# Provided records
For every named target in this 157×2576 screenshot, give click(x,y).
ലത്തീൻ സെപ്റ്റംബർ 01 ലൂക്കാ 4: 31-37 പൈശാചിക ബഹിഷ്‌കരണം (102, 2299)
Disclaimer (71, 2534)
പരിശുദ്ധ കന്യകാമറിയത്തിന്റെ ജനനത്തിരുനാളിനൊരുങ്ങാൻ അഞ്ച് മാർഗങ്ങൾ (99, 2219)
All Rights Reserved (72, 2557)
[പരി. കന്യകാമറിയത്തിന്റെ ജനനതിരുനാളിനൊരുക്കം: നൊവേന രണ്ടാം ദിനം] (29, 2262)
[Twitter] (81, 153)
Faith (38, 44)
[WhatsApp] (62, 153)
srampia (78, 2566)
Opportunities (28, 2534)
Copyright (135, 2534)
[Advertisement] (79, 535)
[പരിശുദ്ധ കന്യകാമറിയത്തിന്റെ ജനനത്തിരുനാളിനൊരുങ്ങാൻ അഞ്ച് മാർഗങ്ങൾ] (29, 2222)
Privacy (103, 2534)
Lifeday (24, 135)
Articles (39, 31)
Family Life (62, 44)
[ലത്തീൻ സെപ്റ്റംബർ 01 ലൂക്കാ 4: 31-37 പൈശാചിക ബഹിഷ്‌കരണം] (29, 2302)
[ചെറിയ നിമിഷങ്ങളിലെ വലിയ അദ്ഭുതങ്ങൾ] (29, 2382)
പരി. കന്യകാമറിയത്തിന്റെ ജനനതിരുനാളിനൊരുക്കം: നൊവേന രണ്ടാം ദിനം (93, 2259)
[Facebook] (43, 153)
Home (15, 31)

...

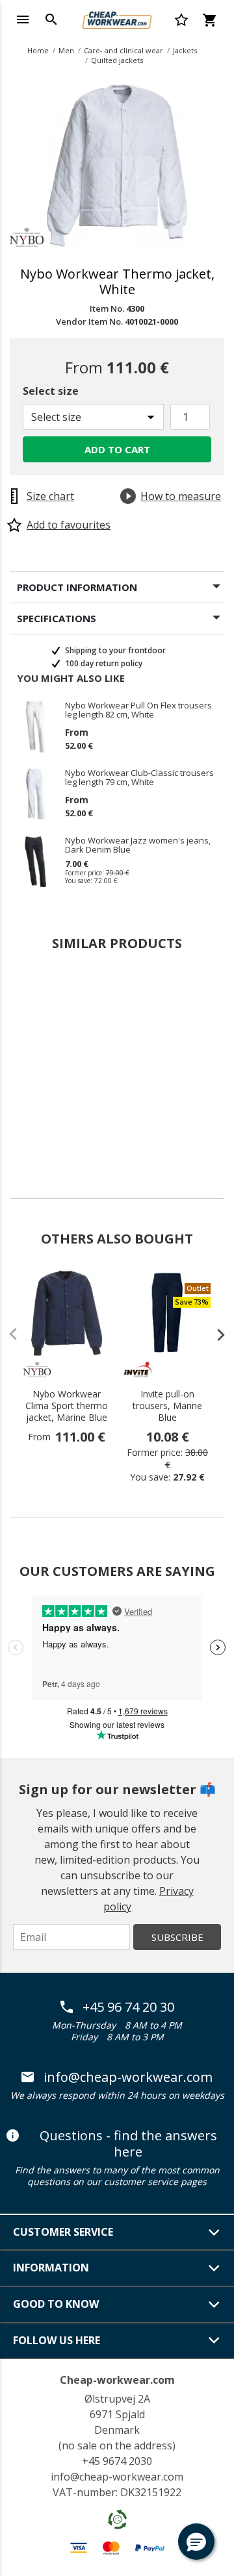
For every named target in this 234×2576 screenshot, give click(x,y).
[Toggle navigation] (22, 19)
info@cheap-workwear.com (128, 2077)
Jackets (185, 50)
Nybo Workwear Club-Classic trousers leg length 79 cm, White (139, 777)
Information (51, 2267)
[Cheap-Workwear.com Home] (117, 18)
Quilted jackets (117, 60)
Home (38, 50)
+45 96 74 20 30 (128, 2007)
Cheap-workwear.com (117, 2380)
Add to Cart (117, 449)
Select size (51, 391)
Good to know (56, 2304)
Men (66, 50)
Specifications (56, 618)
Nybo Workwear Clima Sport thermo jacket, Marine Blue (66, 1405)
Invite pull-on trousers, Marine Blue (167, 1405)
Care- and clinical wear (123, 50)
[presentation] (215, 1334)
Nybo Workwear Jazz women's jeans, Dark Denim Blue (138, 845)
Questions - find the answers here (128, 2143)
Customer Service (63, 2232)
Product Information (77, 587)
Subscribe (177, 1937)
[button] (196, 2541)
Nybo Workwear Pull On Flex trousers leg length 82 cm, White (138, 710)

# Exercise description
Retype the portion of the data above that starts on the line with "Disclaimer (71, 2534)" and finishes on the line with "Home (15, 31)", including both of those lines.

# Exercise response
Disclaimer (71, 2534)
പരിശുദ്ധ കന്യകാമറിയത്തിന്റെ ജനനത്തിരുനാളിനൊരുങ്ങാൻ അഞ്ച് മാർഗങ്ങൾ (99, 2219)
All Rights Reserved (72, 2557)
[പരി. കന്യകാമറിയത്തിന്റെ ജനനതിരുനാളിനൊരുക്കം: നൊവേന രണ്ടാം ദിനം] (29, 2262)
[Twitter] (81, 153)
Faith (38, 44)
[WhatsApp] (62, 153)
srampia (78, 2566)
Opportunities (28, 2534)
Copyright (135, 2534)
[Advertisement] (79, 535)
[പരിശുദ്ധ കന്യകാമറിയത്തിന്റെ ജനനത്തിരുനാളിനൊരുങ്ങാൻ അഞ്ച് മാർഗങ്ങൾ] (29, 2222)
Privacy (103, 2534)
Lifeday (24, 135)
Articles (39, 31)
Family Life (62, 44)
[ലത്തീൻ സെപ്റ്റംബർ 01 ലൂക്കാ 4: 31-37 പൈശാചിക ബഹിഷ്‌കരണം] (29, 2302)
[ചെറിയ നിമിഷങ്ങളിലെ വലിയ അദ്ഭുതങ്ങൾ] (29, 2382)
പരി. കന്യകാമറിയത്തിന്റെ ജനനതിരുനാളിനൊരുക്കം: നൊവേന രണ്ടാം ദിനം (93, 2259)
[Facebook] (43, 153)
Home (15, 31)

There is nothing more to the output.